■ EXERCISE: Retype the hip resurfacing forum post word for word, from "Thread: Hip Resurfacing" up to and including "public service announcement.".

---- SELECTED EXCERPT

Results 1 to 16 of 16

Thread: Hip Resurfacing

  1. #1
    mtbr member
    Reputation:
    Join Date
    Dec 2004
    Posts
    2

    Hip Resurfacing

    I am putting this out there as sort of a public service announcement.
    on nov 15th i had my right hip resurfaced by Dr Edwin Su at the hospital for special surgery in nyc. it is the same operation that floyd landis had on sept 27th. I had been having pain for over 10 years and although i still ran marathons till 2002 and than switched to cycling and have been doing endurance events the last 4 years , i have had a lot of pain. riding wasnt so bad but walking was getting more and more dificult and just getting dressed and getting shoes on was extremely painful. I was operated on at 3pm on wed the 15th and i left the hospital on fri the 17th at noon. i was on 2 crutches for 11 days and than a cane for 5 more days. i started riding indoors on day 11 and i started indoor rowing on day 15. it is now day 27 and i just finished a road ride of 45 miles with 3000ft of climbing and 15% grades in 3 hrs.not super fast ,but i didnt expect to be outside riding again till after the winter, so im pretty happy. also walking and getting dressed never felt so good.

--------
---- DATASET EXCERPTS

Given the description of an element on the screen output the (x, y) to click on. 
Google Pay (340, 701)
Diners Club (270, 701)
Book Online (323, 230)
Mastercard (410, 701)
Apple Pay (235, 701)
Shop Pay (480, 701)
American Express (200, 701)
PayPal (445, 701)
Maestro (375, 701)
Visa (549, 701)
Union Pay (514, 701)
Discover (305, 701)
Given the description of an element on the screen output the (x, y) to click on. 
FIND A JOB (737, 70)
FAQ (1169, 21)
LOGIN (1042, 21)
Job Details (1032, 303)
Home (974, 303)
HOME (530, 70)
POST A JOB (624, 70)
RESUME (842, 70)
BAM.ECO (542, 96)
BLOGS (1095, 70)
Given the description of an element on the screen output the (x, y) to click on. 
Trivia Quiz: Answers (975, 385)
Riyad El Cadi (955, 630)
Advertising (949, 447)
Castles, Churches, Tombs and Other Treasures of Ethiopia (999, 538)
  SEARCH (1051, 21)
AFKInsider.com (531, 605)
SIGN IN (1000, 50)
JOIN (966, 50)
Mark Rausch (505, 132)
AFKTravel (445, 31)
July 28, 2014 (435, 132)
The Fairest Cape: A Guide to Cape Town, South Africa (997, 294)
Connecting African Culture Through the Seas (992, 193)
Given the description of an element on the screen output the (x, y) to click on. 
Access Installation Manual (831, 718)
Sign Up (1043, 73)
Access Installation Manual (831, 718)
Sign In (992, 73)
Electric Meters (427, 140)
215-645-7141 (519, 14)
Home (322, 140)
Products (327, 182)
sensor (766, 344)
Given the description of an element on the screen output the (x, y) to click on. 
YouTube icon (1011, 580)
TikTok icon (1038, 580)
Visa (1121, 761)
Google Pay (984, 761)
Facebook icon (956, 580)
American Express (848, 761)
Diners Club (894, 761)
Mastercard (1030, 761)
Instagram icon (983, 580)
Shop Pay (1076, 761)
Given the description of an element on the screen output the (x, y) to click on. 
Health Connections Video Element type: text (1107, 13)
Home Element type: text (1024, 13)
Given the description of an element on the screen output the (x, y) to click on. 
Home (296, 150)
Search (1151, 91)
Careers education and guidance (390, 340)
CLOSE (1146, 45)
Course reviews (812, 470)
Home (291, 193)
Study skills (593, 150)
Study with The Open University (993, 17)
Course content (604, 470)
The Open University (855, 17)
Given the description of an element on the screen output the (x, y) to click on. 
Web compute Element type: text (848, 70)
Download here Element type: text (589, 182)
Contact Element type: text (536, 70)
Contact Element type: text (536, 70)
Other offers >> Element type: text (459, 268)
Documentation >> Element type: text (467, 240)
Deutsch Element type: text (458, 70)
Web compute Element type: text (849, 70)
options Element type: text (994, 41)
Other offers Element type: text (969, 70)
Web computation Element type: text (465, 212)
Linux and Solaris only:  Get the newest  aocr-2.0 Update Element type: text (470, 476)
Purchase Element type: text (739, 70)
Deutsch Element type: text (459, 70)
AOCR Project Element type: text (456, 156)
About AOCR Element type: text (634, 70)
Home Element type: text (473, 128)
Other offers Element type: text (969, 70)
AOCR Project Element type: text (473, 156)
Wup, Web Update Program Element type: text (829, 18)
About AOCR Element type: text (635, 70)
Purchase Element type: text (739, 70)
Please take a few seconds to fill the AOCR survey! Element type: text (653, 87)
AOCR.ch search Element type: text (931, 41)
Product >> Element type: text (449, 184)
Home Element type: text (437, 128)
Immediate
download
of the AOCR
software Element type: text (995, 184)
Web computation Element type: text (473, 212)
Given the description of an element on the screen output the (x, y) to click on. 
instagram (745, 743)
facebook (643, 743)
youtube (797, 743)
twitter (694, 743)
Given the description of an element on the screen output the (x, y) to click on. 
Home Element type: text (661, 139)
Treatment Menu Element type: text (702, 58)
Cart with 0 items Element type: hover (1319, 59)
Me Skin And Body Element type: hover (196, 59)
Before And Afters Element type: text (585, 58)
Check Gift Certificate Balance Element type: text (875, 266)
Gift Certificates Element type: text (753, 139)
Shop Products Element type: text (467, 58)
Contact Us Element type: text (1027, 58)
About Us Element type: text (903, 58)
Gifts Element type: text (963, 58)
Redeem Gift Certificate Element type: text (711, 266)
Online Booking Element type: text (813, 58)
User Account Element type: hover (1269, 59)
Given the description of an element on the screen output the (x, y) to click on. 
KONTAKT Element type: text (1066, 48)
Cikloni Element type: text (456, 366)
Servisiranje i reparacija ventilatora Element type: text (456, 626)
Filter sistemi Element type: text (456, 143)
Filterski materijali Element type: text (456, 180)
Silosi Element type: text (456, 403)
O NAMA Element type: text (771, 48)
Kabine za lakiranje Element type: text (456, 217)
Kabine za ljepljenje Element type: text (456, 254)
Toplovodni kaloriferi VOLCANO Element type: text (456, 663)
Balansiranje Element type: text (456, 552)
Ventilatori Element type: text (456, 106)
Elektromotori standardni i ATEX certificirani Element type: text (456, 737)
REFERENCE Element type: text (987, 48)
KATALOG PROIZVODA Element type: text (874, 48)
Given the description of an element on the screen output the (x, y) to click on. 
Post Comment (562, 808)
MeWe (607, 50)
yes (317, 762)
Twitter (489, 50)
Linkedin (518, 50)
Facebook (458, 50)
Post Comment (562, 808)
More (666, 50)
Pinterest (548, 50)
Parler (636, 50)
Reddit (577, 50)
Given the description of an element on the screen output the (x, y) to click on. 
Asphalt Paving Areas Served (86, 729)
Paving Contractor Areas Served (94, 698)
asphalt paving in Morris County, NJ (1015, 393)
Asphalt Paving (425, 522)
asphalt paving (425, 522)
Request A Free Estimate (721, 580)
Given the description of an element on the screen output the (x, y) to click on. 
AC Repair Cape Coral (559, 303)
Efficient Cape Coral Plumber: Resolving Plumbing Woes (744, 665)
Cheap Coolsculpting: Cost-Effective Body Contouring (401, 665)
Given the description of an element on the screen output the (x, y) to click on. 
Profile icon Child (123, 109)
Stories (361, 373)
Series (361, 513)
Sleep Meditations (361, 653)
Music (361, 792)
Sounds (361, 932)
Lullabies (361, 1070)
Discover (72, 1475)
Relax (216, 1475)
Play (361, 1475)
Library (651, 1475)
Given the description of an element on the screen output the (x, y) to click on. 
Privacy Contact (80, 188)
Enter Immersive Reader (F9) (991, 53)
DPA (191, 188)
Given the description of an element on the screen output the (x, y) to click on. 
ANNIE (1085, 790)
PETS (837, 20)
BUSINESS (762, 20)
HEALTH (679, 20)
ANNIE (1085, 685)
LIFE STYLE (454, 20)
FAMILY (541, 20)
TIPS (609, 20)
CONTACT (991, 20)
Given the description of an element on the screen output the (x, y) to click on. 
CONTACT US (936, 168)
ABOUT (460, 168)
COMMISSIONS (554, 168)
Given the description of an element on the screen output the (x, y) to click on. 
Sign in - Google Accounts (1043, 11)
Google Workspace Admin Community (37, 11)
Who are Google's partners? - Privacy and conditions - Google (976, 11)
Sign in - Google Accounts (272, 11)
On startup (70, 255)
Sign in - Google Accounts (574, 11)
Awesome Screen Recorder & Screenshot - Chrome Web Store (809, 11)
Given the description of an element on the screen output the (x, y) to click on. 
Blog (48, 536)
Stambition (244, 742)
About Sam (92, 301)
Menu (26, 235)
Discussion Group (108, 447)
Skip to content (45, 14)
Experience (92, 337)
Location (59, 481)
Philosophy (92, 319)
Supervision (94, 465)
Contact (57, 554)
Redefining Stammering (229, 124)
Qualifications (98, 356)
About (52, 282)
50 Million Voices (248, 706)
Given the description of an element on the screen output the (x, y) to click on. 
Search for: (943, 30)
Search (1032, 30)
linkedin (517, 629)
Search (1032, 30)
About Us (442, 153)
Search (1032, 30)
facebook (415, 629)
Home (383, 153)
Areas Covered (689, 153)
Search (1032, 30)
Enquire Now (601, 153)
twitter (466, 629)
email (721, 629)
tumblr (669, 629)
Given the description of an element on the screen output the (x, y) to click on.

--------

■ RESPONSE:
Thread: Hip Resurfacing

  1. #1
    mtbr member
    Reputation:
    Join Date
    Dec 2004
    Posts
    2

    Hip Resurfacing

    I am putting this out there as sort of a public service announcement.